В обязанности отца как менеджера миссис Мэсикотт, помимо окраски домов изнутри и снаружи, входили ответы на жалобы жильцов и сбор ежемесячной ренты. Этим он занимался в первую субботу каждого месяца, разъезжая от дома к дому на персиковом «Кадиллаке» миссис Мэсикотт. Когда я пошла в первый класс, мне объявили, что я уже взрослая и буду ездить с папой; моей обязанностью стало звонить в дверные звонки. Моему отцу никто не радовался, а меня в основном не замечали, и я подглядывала в сумрачную глубину квартир, вдыхала запахи чужих кухонь и подслушивала включенные телевизоры.
Миссис Мэсикотт любила пиво, смех и танцы, поэтому винный магазин был одной из наших постоянных субботних остановок.
– Ящик «Рейнголда», в бутылках, – говорил отец пожилому продавцу, которого звали Куки, что меня безмерно смешило. Куки всегда протягивал мне ириску в целлофановой обертке и, благодаря заказу миссис Мэсикотт, давал возможность выбрать Мисс Пиво «Рейнголд». Для этого нужно было опустить карточку в картонную коробку у кассы, служившую урной для голосования. Раз за разом я отдавала свой голос одной и той же рейнголдовской девушке. Ее темные волосы и ярко накрашенные улыбающиеся губы напоминали мне Жизель Маккензи из «Твой хит-парад» или мою маму, самую красивую из них троих.

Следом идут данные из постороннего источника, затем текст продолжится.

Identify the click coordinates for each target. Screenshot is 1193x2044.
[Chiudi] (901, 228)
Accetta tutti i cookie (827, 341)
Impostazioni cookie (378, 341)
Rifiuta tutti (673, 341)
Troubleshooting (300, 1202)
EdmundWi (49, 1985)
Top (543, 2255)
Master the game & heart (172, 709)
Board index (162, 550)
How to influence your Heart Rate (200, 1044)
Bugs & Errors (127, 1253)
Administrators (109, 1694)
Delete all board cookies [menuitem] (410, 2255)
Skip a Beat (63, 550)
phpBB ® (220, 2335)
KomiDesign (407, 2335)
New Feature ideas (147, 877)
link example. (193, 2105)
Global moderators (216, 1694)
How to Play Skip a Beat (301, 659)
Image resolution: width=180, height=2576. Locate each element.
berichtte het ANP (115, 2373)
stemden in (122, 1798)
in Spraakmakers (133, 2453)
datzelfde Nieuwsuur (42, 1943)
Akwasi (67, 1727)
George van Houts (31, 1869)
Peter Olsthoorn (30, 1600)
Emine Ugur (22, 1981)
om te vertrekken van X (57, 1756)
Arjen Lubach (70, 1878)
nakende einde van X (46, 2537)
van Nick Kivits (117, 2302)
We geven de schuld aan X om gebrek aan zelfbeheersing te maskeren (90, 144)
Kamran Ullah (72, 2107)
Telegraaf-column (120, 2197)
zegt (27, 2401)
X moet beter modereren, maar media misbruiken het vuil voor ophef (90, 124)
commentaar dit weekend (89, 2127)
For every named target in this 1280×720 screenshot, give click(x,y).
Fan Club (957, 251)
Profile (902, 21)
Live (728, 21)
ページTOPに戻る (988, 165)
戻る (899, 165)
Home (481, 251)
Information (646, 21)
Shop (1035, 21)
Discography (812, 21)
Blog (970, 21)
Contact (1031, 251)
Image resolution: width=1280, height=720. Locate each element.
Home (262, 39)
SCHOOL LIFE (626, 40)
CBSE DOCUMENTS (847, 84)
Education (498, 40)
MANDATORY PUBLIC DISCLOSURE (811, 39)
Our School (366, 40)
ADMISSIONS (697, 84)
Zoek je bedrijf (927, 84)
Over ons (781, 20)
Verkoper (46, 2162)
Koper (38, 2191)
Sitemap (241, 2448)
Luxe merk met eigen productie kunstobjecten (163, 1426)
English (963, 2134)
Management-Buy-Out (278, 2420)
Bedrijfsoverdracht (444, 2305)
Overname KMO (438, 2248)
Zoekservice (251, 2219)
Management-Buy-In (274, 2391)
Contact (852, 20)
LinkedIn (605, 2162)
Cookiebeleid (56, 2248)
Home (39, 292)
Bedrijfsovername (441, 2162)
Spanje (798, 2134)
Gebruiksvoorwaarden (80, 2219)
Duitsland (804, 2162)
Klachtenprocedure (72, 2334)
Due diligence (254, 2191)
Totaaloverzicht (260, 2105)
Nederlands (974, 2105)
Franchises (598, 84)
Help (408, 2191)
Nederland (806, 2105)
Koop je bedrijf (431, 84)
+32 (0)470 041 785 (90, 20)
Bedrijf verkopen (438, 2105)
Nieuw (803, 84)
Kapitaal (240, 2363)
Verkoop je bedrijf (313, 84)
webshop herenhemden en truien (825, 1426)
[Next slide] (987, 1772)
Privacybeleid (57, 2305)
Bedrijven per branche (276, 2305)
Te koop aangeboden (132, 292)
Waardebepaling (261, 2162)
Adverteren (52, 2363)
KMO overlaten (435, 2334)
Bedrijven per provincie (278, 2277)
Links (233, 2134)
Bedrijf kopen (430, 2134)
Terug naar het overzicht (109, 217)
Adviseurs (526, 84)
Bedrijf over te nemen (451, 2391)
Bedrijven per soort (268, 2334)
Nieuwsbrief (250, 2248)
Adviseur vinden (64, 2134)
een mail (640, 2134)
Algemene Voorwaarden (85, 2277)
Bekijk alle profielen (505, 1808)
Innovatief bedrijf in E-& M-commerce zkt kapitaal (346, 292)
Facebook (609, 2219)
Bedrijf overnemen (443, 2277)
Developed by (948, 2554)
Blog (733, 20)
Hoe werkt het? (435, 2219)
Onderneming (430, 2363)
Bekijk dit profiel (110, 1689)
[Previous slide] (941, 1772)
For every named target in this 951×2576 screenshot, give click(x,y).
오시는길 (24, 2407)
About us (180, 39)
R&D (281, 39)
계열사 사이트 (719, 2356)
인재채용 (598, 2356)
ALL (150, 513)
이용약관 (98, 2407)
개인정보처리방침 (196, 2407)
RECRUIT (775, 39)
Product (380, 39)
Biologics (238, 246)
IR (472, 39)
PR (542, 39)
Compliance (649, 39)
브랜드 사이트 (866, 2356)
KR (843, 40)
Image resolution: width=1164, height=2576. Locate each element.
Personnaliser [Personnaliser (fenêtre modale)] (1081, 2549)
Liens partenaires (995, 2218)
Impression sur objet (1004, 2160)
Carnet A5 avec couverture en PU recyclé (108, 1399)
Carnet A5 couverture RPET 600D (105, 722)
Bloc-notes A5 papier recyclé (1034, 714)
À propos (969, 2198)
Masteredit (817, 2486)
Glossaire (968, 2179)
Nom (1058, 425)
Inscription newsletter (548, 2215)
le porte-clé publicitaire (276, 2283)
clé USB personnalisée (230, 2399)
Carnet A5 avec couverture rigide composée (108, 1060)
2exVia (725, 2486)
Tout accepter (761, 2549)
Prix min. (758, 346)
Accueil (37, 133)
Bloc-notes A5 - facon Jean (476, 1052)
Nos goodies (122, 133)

Собственной смуглой красотой отец гордился и тщательно берег. Помню, как мне приходилось порой попрыгивать у розовой двери туалета на Картер-авеню, чтобы не описаться, пока папа не торопясь закончит бриться. Когда он выходил, я становилась на табурет среди пара и аромата незакрытого «Олд Спайса» и глядела, как колеблется и сочится каплями мое лицо в зеркальной дверце аптечки. Папа поднимал гантели и штангу в подвале – босиком, в нижней рубашке и желтых плавках. Иногда после этого он расхаживал по кухне, поигрывая перед мамой мускулами, или хватал металлический тостер и целовал свое отражение.
– Это у тебя не тщеславие, а искренняя убежденность! – смеялась мама.
– Что, скажешь, плохой у тебя муж? – И отец начинал бегать по кухне, щелкая кухонным полотенцем по нашим попам. Мы с мамой вопили и протестовали, в восторге от этой игры.
Когда появился телевизор, папа перенес гантели из подвала в гостиную и качался перед любимыми программами. Он предпочитал викторины – «Вопрос на 64 000 долларов», «Тик-так пончик» и «Победитель получает все». Иногда его сиплое дыхание и резкие ритмичные движения нарушались выкрикиваемыми раньше игроков ответами, а если те отвечали неправильно, в их адрес летела ругань.
– Ну, – говорил он маме, – еще один олух облажался. На одного пролетария больше. Нашего полку прибыло.